Die Beklagte haftet nicht als Täterin, da sie sich die Veröffentlichung der Bildnisse nicht zu Eigen gemacht hat.

Maßgeblich für die Frage, ob sich der Anbieter die auf seinem Internetportal eingestellten Inhalte, die er – wie hier – nicht selbst geschaffen hat, zu eigen macht, ist eine objektive Sicht auf der Grundlage einer Gesamtbetrachtung aller relevanten Umstände, wobei insbesondere die Frage der inhaltlichen redaktionellen Kontrolle der fremden Inhalte und die Art der Präsentation von Bedeutung sind. Schon aus der äußeren Form der Veröffentlichung kann sich ergeben, dass lediglich eine fremde Äußerung ohne eigene Wertung oder Stellungnahme mitgeteilt wird (BGH, ZUM 2012, 566).

**Aufgaben:**
a: Stimmen die folgenden Aussagen mit dem Text zur Haftung der Beklagten überein? Antworte zu jeder mit Ja oder Nein und zitiere die entscheidenden Worte des Textes wörtlich. (i) Die Beklagte haftet als Täterin. (ii) Die Inhalte auf dem Internetportal hat der Anbieter in diesem Fall nicht selbst geschaffen. (iii) Maßgeblich ist die subjektive Sicht des Anbieters.
b: Gib aus dem Text zur Haftung der Beklagten den Abschnitt wörtlich wieder, der bei "Die Beklagte haftet" beginnt und bei "ZUM 2012, 566)." endet.
c: Führe den Text zur Haftung der Beklagten im Anschluss an seinen letzten Satz weiter.

**Gezeigtes Material:**
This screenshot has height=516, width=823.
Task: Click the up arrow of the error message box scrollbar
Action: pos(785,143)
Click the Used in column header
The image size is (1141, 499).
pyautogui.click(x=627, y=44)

**Antworten pro Aufgabe:**
a:
(i) Nein: „Die Beklagte haftet nicht als Täterin, da sie sich die Veröffentlichung der Bildnisse nicht zu Eigen gemacht hat.“
(ii) Ja: „die er – wie hier – nicht selbst geschaffen hat“
(iii) Nein: „ist eine objektive Sicht auf der Grundlage einer Gesamtbetrachtung aller relevanten Umstände“

b:
Die Beklagte haftet nicht als Täterin, da sie sich die Veröffentlichung der Bildnisse nicht zu Eigen gemacht hat.

Maßgeblich für die Frage, ob sich der Anbieter die auf seinem Internetportal eingestellten Inhalte, die er – wie hier – nicht selbst geschaffen hat, zu eigen macht, ist eine objektive Sicht auf der Grundlage einer Gesamtbetrachtung aller relevanten Umstände, wobei insbesondere die Frage der inhaltlichen redaktionellen Kontrolle der fremden Inhalte und die Art der Präsentation von Bedeutung sind. Schon aus der äußeren Form der Veröffentlichung kann sich ergeben, dass lediglich eine fremde Äußerung ohne eigene Wertung oder Stellungnahme mitgeteilt wird (BGH, ZUM 2012, 566).

c:
Hier ergibt sich bereits aus der äußeren Form, dass sich die Beklagte die präsentierten Inhalt nicht zu Eigen macht. Denn die auf der Website der Beklagten dargestellten Inhalte sind als fremd gekennzeichnet, indem sich direkt unter dem jeweiligen Bild der Verweis auf die Ursprungs- bzw. Zielseite – hier www.anonym2.de – befindet. Dadurch wird dem Nutzer der Website hinreichend deutlich gemacht, dass es sich bei dem Bild nicht um eine eigene Veröffentlichung der Beklagten, sondern um eine fremde Nachricht handelt. Anhaltspunkte dafür, dass die Beklagte als Betreiberin des Informationsportals eine inhaltliche Verantwortung für die veröffentlichten Nachrichten Dritter übernehmen wollte, finden sich nicht. Denn die Website der Beklagten ist als Informationsportal ausgestaltet, welches keine eigenen Inhalte enthält.
Die Beklagte haftet auch nicht deshalb auf Unterlassung, weil sie das beanstandete Bildnis auf ihrem Informationsportal zum Abruf bereitgestellt und dadurch verbreitet hat.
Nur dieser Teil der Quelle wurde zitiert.